Ce mardi, l’agence Buzzman lançait un artefact de communication à l’aide de Raymond Domenech pour sensibiliser sur les violences conjugales. Malgré le fait d’avoir théorisé la technique et de vous avoir narré de nombreux cas d’artefact de communication ces derniers mois, je n’avais pas fait d’analyse poussée sur les impacts et le retentissement possibles avec ce genre de technique. Il était donc plus que temps de corriger cela avec l’analyse de ce cas riche en enseignement !
I. Le récit
Tout commence avec le tweet de Raymond Domenech :
À ce tweet, Bertrand Chameroy réagit :
Pendant ce temps-là, Domenech se fait alpaguer par de nombreux twittos. Et déjà quelques minutes après, beaucoup ont découvert le pot aux roses :
En effet, des supports de communication étaient déjà disponibles :
Et même après avoir désactivé le site, la manœuvre ne résiste pas à un petit whois
https://twitter.com/Srmabkian/status/737577078627782656
L’Express est alors sur le coup pour donner la solution sous forme d’article.
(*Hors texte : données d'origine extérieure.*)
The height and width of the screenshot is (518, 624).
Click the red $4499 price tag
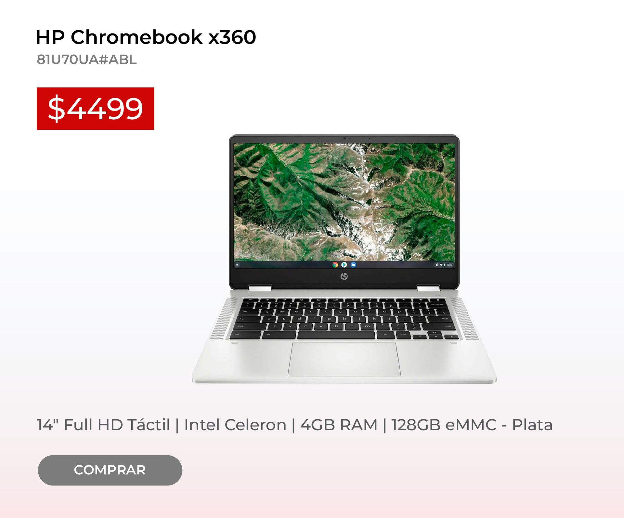pyautogui.click(x=95, y=109)
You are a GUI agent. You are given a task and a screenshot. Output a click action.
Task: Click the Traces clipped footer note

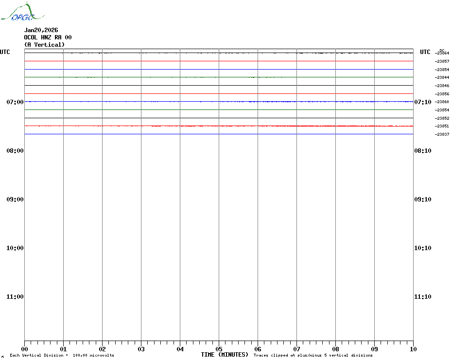313,356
Le trending topic va alors permettre de toucher des personnes pas encore au courant de l’astuce :
Certains médias vont alors suivre le mouvement
https://twitter.com/PublicFR/status/737601036932644867
Finalement, vers 17 h, l’agence de communication en charge, Buzzman twittera la campagne avec sa vidéo YouTube
L’association derrière Elle’s Imaginen’nt ne se contentera que de retweeter certains. L’ensemble peut être suivi via ce GIF :
On voit parfaitement que Raymond Domenech et Bertrand Chamenoy apportent la majorité de l’audience grand public pendant que le monde de la comm’ cite Buzzman et l’association en question. On ne voit pas les médias sur cette cartographie, car il faut noter que cette analyse via Visibrain ne prend en compte que le hashtag de la campagne.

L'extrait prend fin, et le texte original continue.